Labor unions and progressive groups have condemned the Fed’s approach to taming inflation, which is focused on slowing wage growth to bring down demand, and thus prices. 

They argue that corporate greed is a primary driver behind persistent price hikes, pointing to data from the Bureau of Economic Analysis showing that U.S. corporate profits reached an all-time high in the second quarter of 2022. 

The White House has taken a similar approach, this week threatening energy companies to increase production or face a new windfall tax.

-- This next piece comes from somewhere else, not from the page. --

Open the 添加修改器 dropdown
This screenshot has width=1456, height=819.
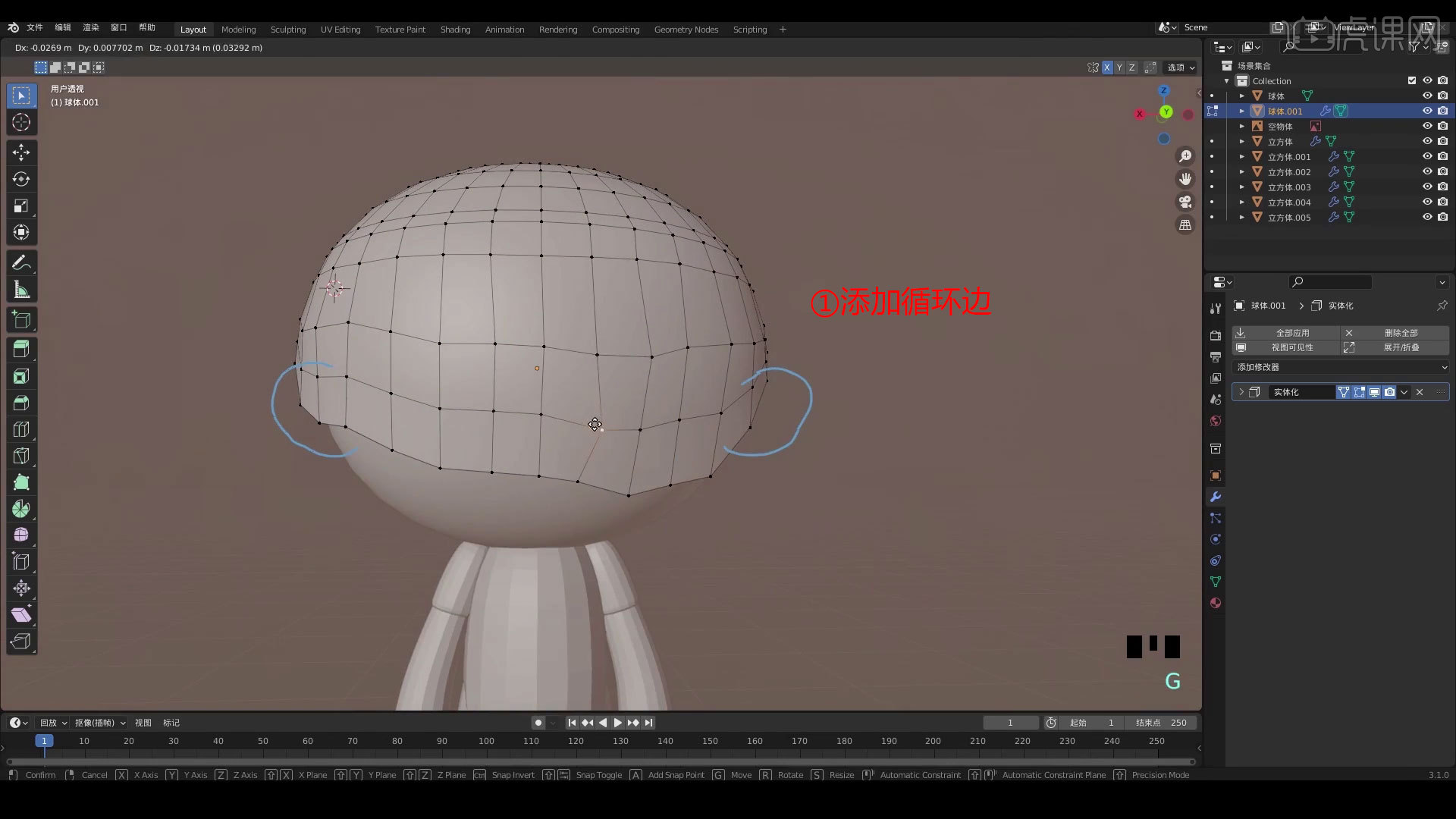tap(1339, 367)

Six of the largest oil and gas firms together raked in nearly $60 billion in third-quarter profits, led by ExxonMobil’s $19.7 billion haul, as consumers faced higher energy costs.

“Working people should not be the target of lowering inflation — it should be corporations that are earning record profits,” Shuler said. 

Even as supply chain issues improved and demand for products have dipped, inflation remains stubbornly high, with prices rising 8.2 percent over the last year ending in September, according to Labor Department data. 

The Federal Open Market Committee said in a statement Wednesday that “ongoing increases” to interest rates may be needed to get annual inflation down to its 2 percent target. 

The committee said that it will factor in “the cumulative tightening of monetary policy, the lags with which monetary policy affects economic activity and inflation, and economic and financial developments.”